Не имел он права что-то оставлять в тылу. Он крался вдоль надстройки, вертя головой, как филин, готовый в любое мгновение прыгнуть за борт. Проскользнул под рубкой в носовой части, перебрался на левый борт. Убедившись, что на верхней палубе никого нет, он скользнул в нишу, имеющую выход на корму, прижался к стене. Теперь он явственно слышал мужские голоса. Обсуждали какого-то Стива, которого шеф надул со страховыми выплатами, словно он резиновый, а также его жену – женщину крайне скромную, однако уже успевшую переспать со всеми мужиками департамента, а с отдельными – и дважды. «Абсурд какой-то, – подумал Глеб. – Я точно туда попал?»
Напротив него размещался открытый пожарный щит. Немного поколебавшись, он снял со стены ярко-красный топор с долговязым топорищем, обхватил обеими руками. Дисбаланс вопиющий – ладно, справится. Раздвижная дверь была открыта – заходи любой, пользуйся простотой и доверчивостью матросов! «А ведь их можно не убивать, – мелькнула элементарная мысль. – Не надоели еще эти трупы? Вырубить, забрать в качестве заложников, и хрен нас тогда возьмут – если янки не шагнут, конечно, через собственные принципы, гласящие: погуби хоть всю группу захвата, но не дай погибнуть заложникам, поскольку гуманизм превыше всего…»
Он переступил через проем, начал спускаться. Одна дверь, другая… За последней что-то урчало, булькало и кряхтело. Одно из тел заперлось в гальюне? «Ударить по рубильнику? – мимоходом подумал Глеб. – Посмеяться хоть над чем-то? Выяснить, с каким звуком в благословенной Америке выключается свет?»

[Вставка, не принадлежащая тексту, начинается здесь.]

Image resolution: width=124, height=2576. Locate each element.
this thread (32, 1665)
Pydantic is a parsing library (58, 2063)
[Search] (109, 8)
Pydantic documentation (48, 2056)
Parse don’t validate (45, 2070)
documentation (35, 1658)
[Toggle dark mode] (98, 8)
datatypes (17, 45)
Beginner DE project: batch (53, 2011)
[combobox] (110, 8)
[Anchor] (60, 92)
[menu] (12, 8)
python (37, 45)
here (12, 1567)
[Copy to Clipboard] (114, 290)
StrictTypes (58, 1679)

Он прокрался мимо – из обширной кают-компании тянулся прелый запах пота и несвежей мужской одежды. Позвякивала посуда, похмыкивали мужики. Пол качался под ногами – такое ощущение, что он тоже принял на грудь. Он скользнул за косяк, взвесил в финале все «за» и «против». Странно было бы уйти. Вперед, пока их там только двое, – в одного швырнуть топор, на другого швырнуться самому! Он размашисто перешагнул через проем, еще один шаг…
И застыл, узрев два автомата, нацеленные в грудь. И смеющиеся глаза двух мужиков с аккуратно постриженными окладистыми бородками…

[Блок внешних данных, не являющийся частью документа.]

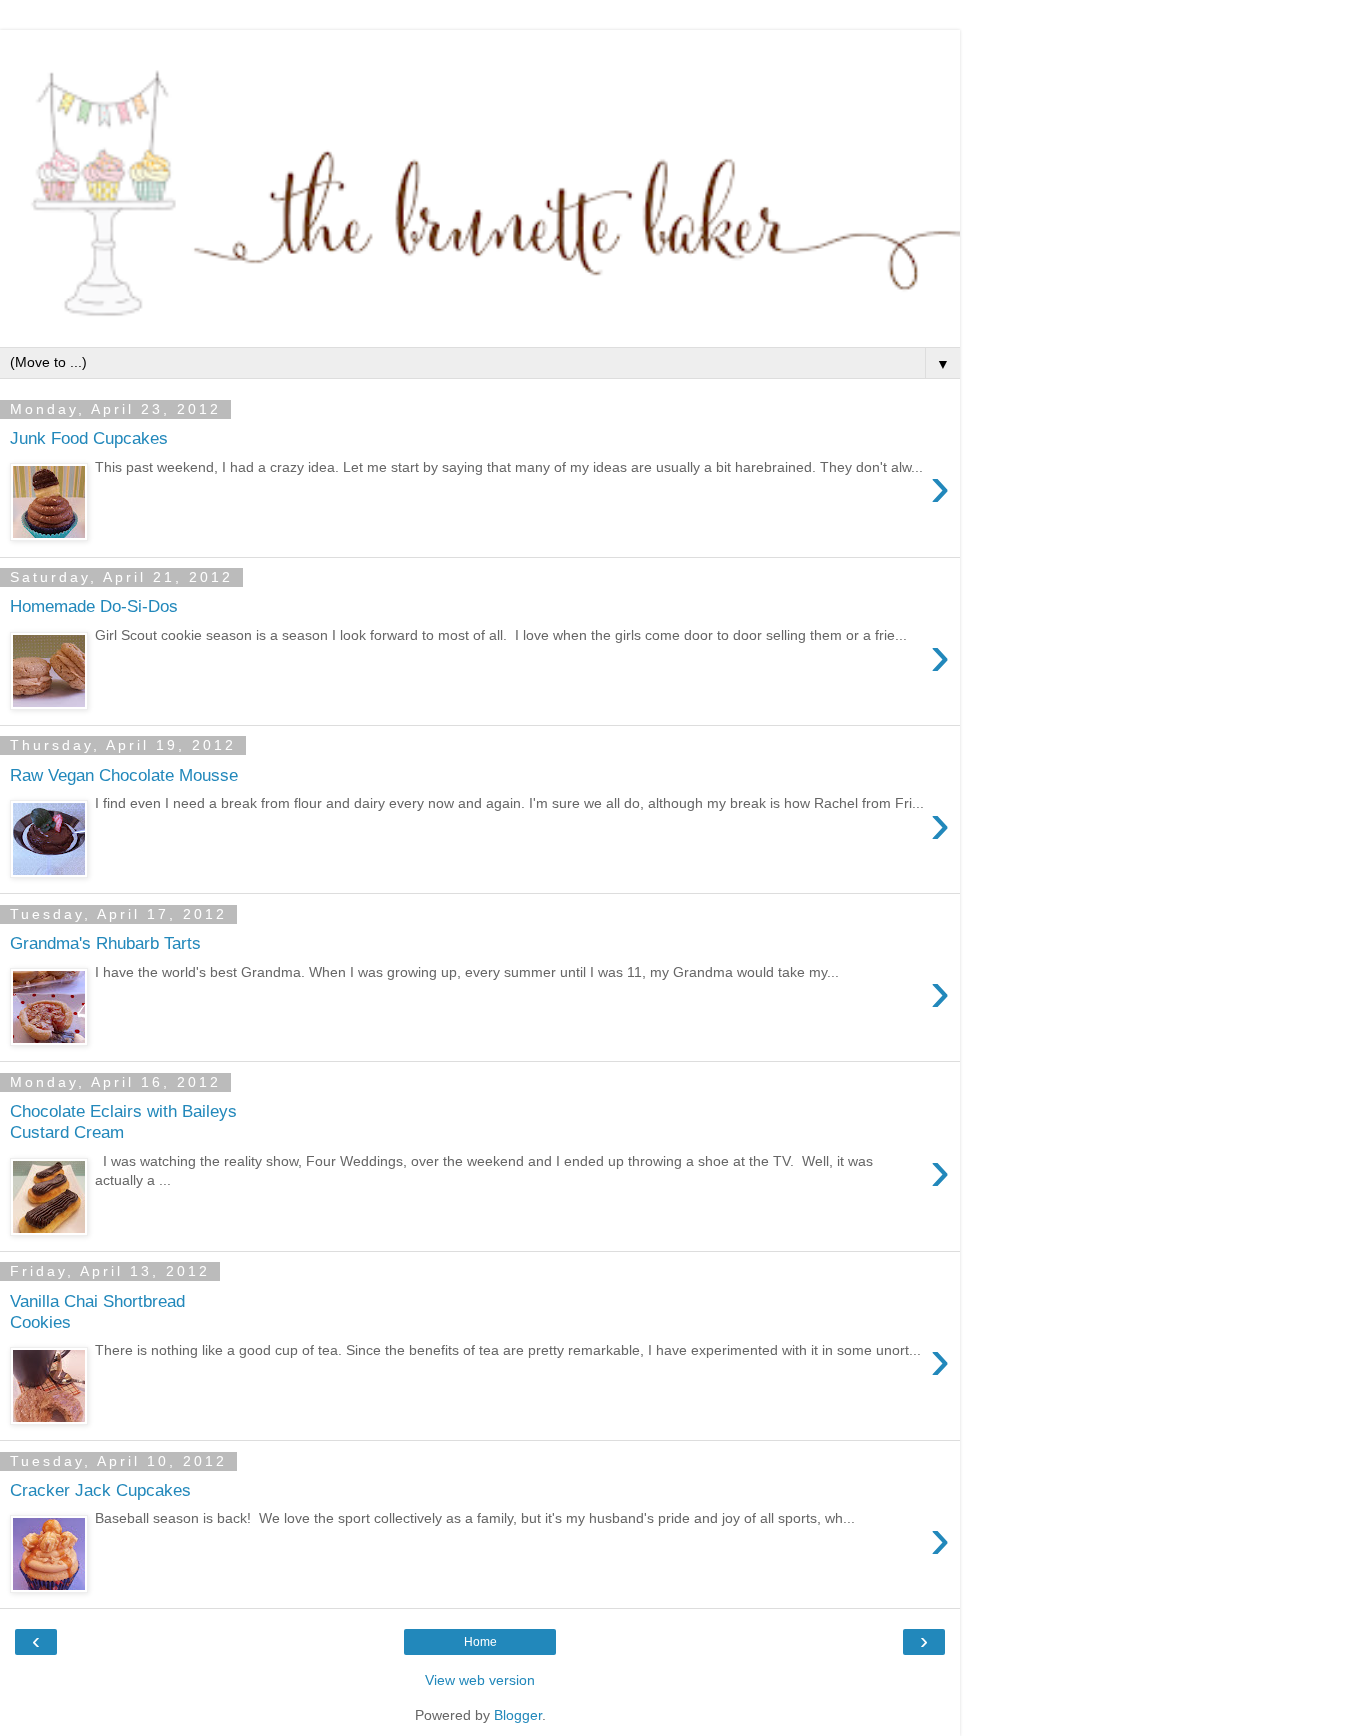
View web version (480, 1680)
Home (480, 1642)
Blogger (518, 1715)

Он с шумом выпустил пар. Ну и ну… Бросаться напролом смысла не было – не научился он еще разбрасывать летящие пули. Пальцы мужиков покоились на спусковых крючках, уже слегка их оттянули, выбрав технологический люфт…
– Добрый день, мистер, – поздоровался тот, что повыше. – Проходите, располагайтесь. Мы уже устали ждать представителя с вашей стороны. Предложить вам напитки или что-нибудь другое? Можете опустить свой топор… вернее, наш топор. Он вам точно не понадобится.

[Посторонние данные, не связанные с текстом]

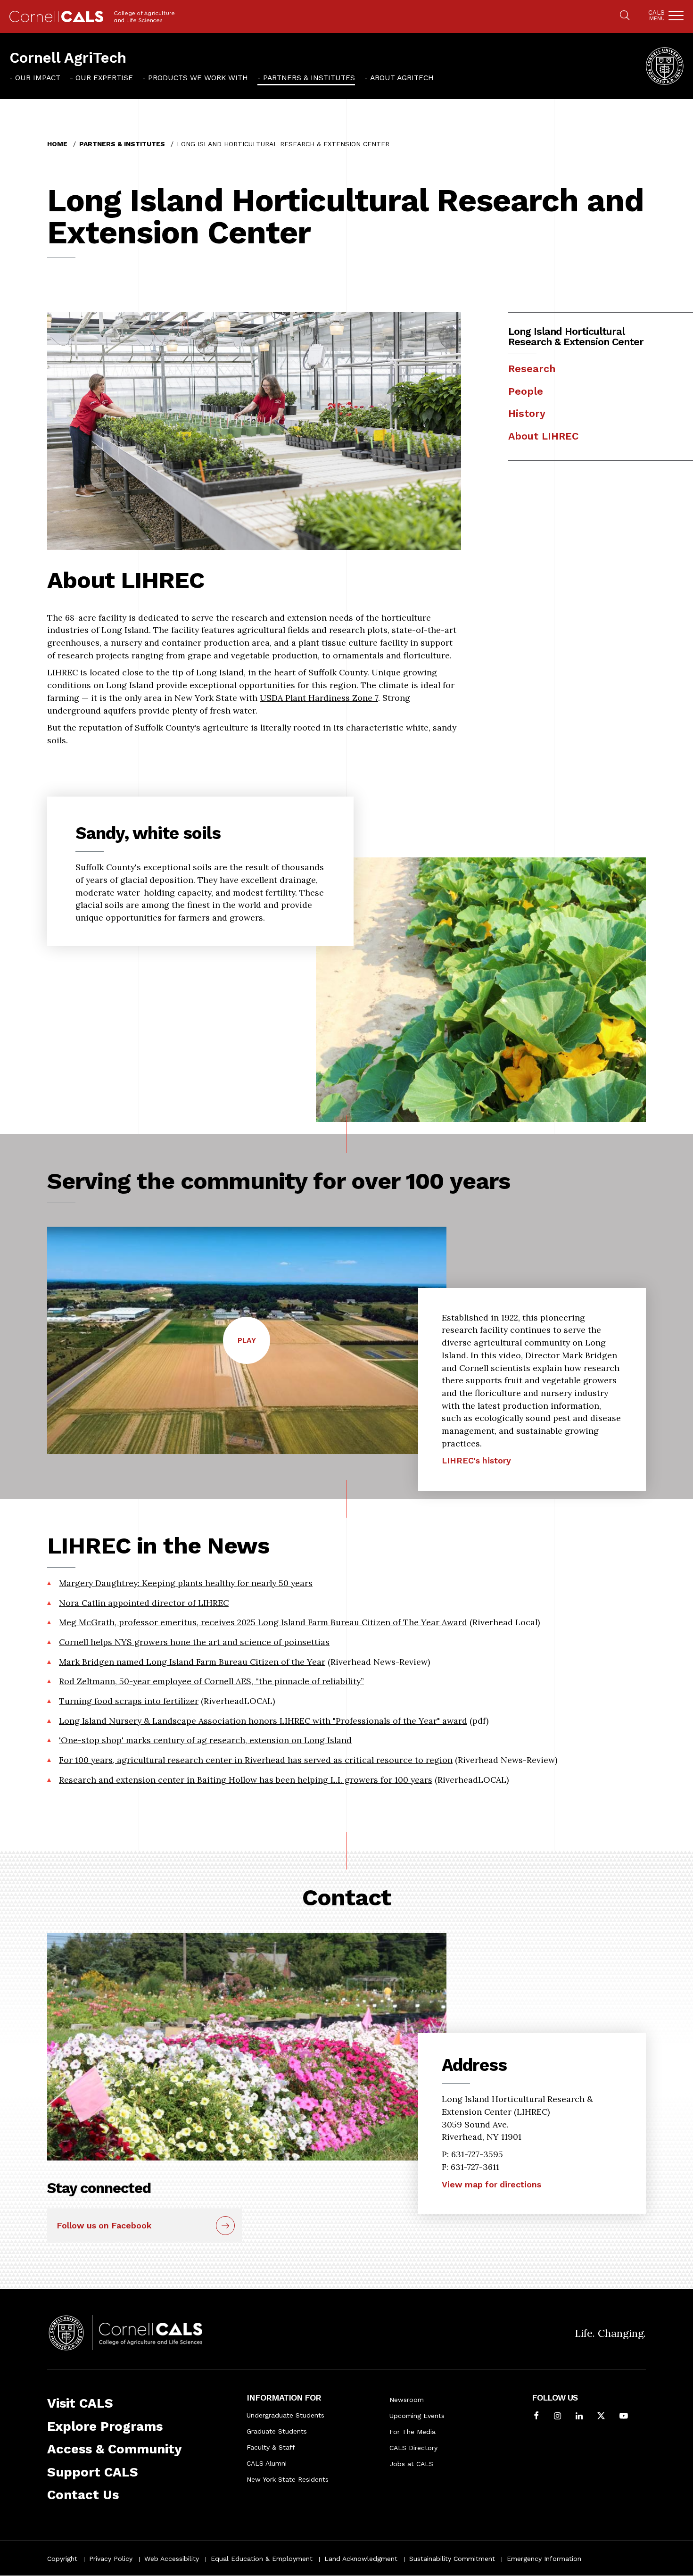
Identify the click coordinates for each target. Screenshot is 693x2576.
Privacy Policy (110, 2558)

– И эти русские считают нас тупыми, – самодовольно ухмыльнулся тот, что был пониже – с серьгой в ухе. – Может, оно и так, мы не глыбы умища, но ведь изредка поработать головой ничто не мешает, верно, Стэнли?
Сказать в провальной ситуации было нечего. Волна стыда и разочарования захлестнула майора спецназа. Все его эмоции отразились на лице, что привело американцев в самое благодушное расположение духа. Они заулыбались, выставили свои отбеленные зубы. С их высказыванием, кстати, Глеб мог поспорить. Он никогда не считал американцев тупыми – особенно если они собирались в компанию больше двух человек и занимались именно тем, чему их учили. Он уважал их как великую нацию, его не раздражало, что янки диктуют миру свою волю. Сделайся Россия самым сильным государством в мире и возьмись учить других – разве это стало бы его раздражать? В некотором роде, он ими даже восхищался – особенно их умением снимать кино и создавать питательную среду для разведения злокачественной демократии.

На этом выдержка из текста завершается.